Acórdão de 2º Grau

Dever de Informação 0800571-46.2023.8.18.0036


Ementa

EMENTA APELAÇÃO CÍVEL. DIREITO CONSUMERISTA. AÇÃO DE INDENIZAÇÃO POR DANOS MORAIS E MATERIAIS. MÁ PRESTAÇÃO DOS SERVIÇOS BANCÁRIOS. COBRANÇA DE SEGURO DE VIDA. NÃO CONTRATADO. INVALIDADE DA CONTRATAÇÃO. DANOS MORAIS IN RE IPSA. RECURSO CONHECIDO E PARCIALMENTE PROVIDO. 1. O desconto de valores referentes a serviço não contratado é conduta ilícita, voluntária, e suscetível do dever de indenizar. 2. No caso, não restou comprovada a contratação do seguro debatido nos autos, deixando a instituição financeira de apresentar qualquer documento probatório da adesão do consumidor, como o contrato devidamente assinado com cláusula de adesão. 3. Tal ônus, a toda evidência, competia à instituição financeira, a teor do que dispõe o artigo 373, II, do CPC, observada a inversão estabelecida no artigo 6.º, VIII, do CDC, e do qual não se desincumbiu. 4. Com base nas evidências, resta afastada a perfectibilidade da relação contratual, impondo-se a declaração de sua inexistência e a condenação da instituição requerida à repetição do indébito e à indenização por danos morais. 5. Em obediência aos princípios da razoabilidade e proporcionalidade, o quantum indenizatório deve ser fixado no patamar de R$ 2.000,00 (dois mil reais). 6. Recurso conhecido e parcialmente provido. (TJPI - APELAÇÃO CÍVEL 0800571-46.2023.8.18.0036 - Relator: FRANCISCO GOMES DA COSTA NETO - 4ª Câmara Especializada Cível - Data 14/03/2025 )

Acórdão


ÓRGÃO JULGADOR : 4ª Câmara Especializada Cível

APELAÇÃO CÍVEL (198) No 0800571-46.2023.8.18.0036

APELANTE: MARIA JOSE DE SOUSA SILVA

Advogado(s) do reclamante: LUIS ROBERTO MOURA DE CARVALHO BRANDAO REGISTRADO(A) CIVILMENTE COMO LUIS ROBERTO MOURA DE CARVALHO BRANDAO

APELADO: BANCO BRADESCO S.A., BRADESCO VIDA E PREVIDENCIA S.A.

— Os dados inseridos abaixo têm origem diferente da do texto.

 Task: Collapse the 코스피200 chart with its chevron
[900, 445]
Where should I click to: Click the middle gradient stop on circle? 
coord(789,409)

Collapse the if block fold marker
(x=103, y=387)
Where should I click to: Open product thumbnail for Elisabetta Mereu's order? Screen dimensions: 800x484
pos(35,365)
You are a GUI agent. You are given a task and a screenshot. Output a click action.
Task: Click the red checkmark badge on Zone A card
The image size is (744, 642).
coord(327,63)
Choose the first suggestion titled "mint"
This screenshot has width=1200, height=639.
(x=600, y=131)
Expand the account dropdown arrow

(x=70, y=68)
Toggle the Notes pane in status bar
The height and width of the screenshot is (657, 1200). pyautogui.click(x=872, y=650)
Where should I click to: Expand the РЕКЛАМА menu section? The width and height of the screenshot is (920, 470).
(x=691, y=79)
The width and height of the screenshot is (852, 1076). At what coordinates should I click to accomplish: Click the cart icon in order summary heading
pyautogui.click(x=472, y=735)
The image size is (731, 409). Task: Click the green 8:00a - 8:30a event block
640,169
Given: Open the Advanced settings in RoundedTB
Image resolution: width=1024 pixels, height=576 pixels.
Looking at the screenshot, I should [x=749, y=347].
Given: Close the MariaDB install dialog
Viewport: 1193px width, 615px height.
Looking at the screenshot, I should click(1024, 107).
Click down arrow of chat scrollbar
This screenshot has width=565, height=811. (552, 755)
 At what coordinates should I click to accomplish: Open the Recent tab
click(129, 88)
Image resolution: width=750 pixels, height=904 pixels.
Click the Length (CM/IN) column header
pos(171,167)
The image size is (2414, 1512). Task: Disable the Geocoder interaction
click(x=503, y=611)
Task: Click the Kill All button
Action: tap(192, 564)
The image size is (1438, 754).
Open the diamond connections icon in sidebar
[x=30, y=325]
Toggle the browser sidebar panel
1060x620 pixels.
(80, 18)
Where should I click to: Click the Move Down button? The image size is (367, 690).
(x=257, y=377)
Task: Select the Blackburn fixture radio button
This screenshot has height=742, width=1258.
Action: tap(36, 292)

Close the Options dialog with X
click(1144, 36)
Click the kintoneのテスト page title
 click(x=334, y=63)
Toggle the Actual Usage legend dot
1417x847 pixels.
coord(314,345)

Advogado(s) do reclamado: JOSE ALMIR DA ROCHA MENDES JUNIOR

RELATOR(A): Desembargador FRANCISCO GOMES DA COSTA NETO



JuLIA Explica


EMENTA 

APELAÇÃO CÍVEL. DIREITO CONSUMERISTA. AÇÃO DE INDENIZAÇÃO POR DANOS MORAIS E MATERIAIS. MÁ PRESTAÇÃO DOS SERVIÇOS BANCÁRIOS. COBRANÇA DE SEGURO DE VIDA. NÃO CONTRATADO. INVALIDADE DA CONTRATAÇÃO. DANOS MORAIS IN RE IPSA. RECURSO CONHECIDO E PARCIALMENTE PROVIDO. 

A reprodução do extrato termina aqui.